Everything in the records must be copied exactly, apart from the pictures.
--*--
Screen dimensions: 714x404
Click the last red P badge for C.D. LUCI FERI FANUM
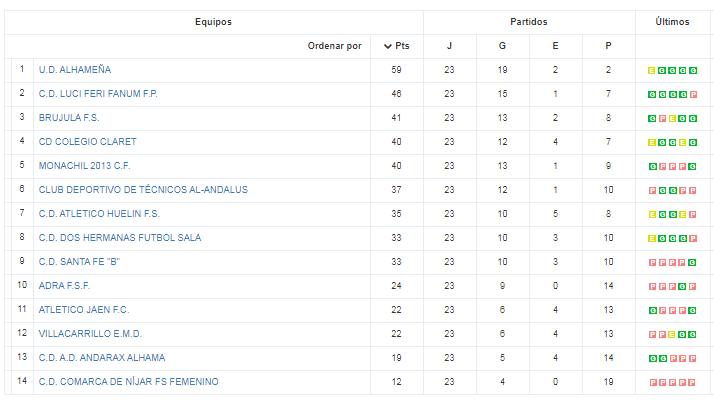[x=693, y=95]
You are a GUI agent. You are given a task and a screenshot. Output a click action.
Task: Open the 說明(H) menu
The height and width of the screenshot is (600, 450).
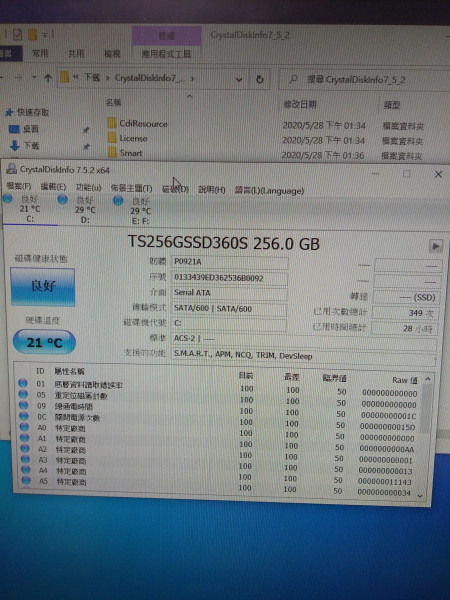point(212,189)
--*--
▶ [RESPONSE TO THIS TASK]:
Screen dimensions: 714x404
Click the last red P badge for C.D. LUCI FERI FANUM
[x=693, y=95]
You are a GUI agent. You are given a task and a screenshot. Output a click action.
Task: Open the 說明(H) menu
The height and width of the screenshot is (600, 450).
point(212,189)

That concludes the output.